(Dataset records Opens)

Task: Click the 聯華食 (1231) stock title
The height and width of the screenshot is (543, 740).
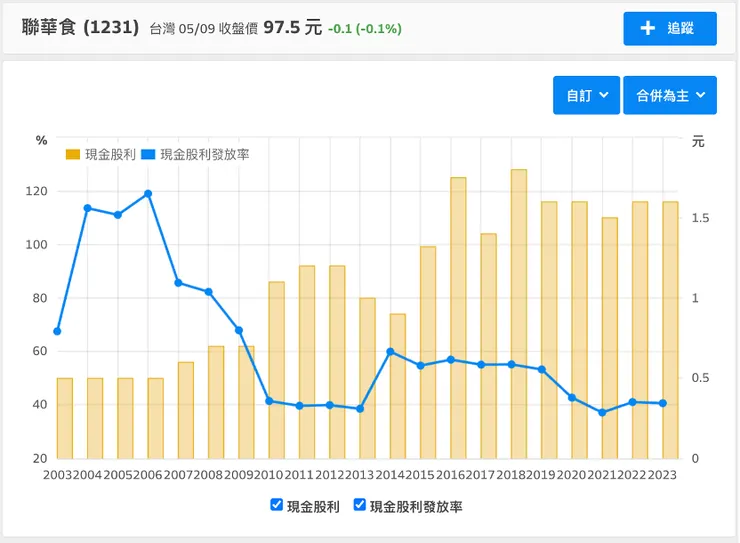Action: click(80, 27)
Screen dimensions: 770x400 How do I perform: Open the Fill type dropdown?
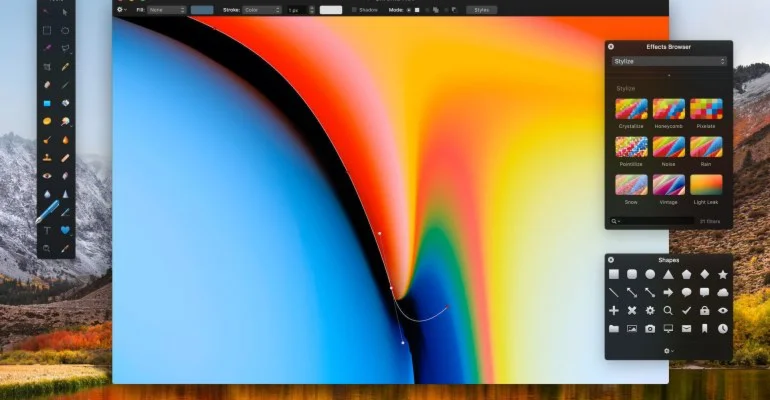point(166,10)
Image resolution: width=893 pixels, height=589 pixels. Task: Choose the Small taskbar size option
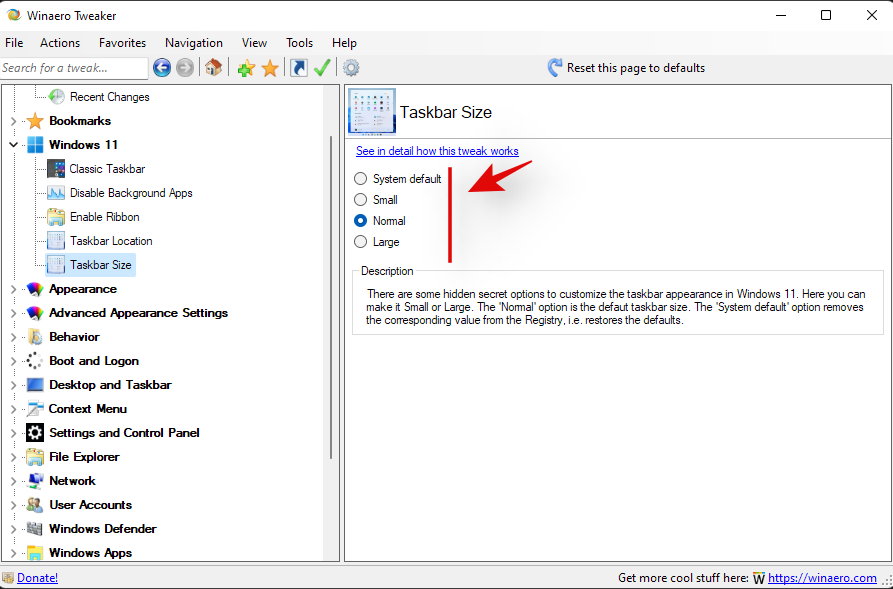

(Dataset records Closes)

*Problem statement:*
The job here is to write out the records exactly, pictures excluded.

*Exercise result:*
Task: Click the 聯華食 (1231) stock title
The height and width of the screenshot is (543, 740).
Action: click(80, 27)
Screen dimensions: 770x400 How do I perform: Open the Fill type dropdown?
point(166,10)
Image resolution: width=893 pixels, height=589 pixels. Task: Choose the Small taskbar size option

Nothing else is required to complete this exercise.